The plain for loop way:
T max_e = std::numeric_limits<T>::min();
for(const auto& v: vv) {
for(const auto& e: v) {
max_e = std::max(max_e, e);
}
}
You must at least look at every element, so, as Anony-mouse mentioned, complexity will be at least O(n^2).
#include <vector>
#include <limits>
#include <algorithm>
int main() {
std::vector<std::vector<double>> some_values;
double max = std::numeric_limits<double>::lowest();
for (const auto& v : some_values)
{
double current_max = *std::max_element(v.cbegin(), v.cend());
max = max < current_max ? current_max : max; // max = std::max(current_max, max);
}
}
You can do it pretty easily with Eric Niebler's range-v3 library (which obviously isn't standard yet, but hopefully will be in the not-too-distant future):
vector<vector<double>> some_values{{5,0,8},{3,1,9}};
auto joined = some_values | ranges::view::join;
auto p = std::minmax_element(joined.begin(), joined.end());
p.first is an iterator to the min element; p.second to the max.
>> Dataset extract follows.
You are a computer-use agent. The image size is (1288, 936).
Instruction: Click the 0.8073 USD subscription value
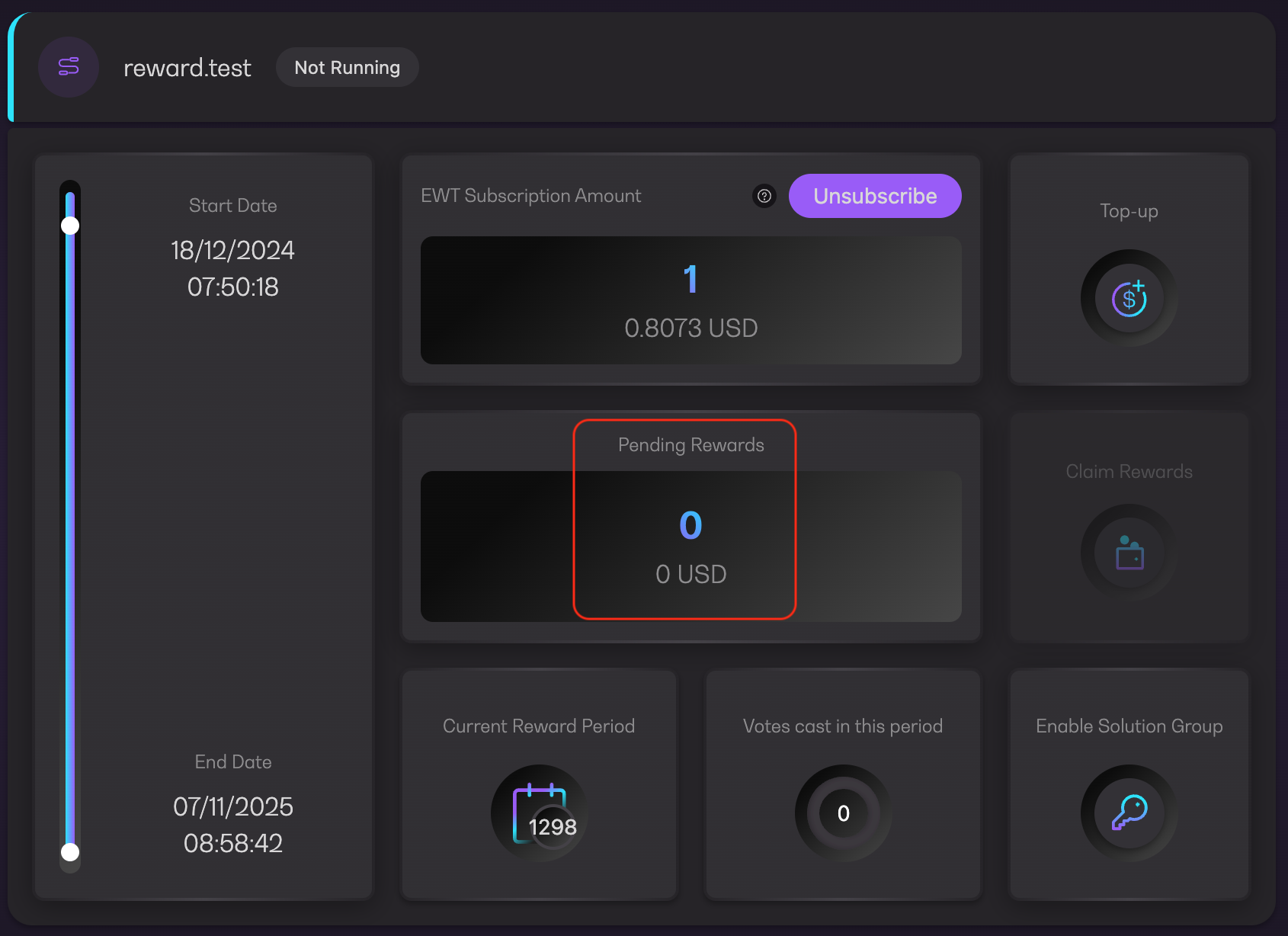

(range-v3 does have an implementation of minmax_element, but unfortunately, it requires a ForwardRange and view::join only gives me an InputRange, so I can't use it.)
Any efficient way to calculate the maximum element in a 2-D array(or vector in your case) involves a complexity of O(n^2) irrespective of what you do, as the calculation involves a comparison between n*n elements.Best way in terms of ease of use is to use std::max_element on the vector of vectors.I will not delve into details.Here is the reference.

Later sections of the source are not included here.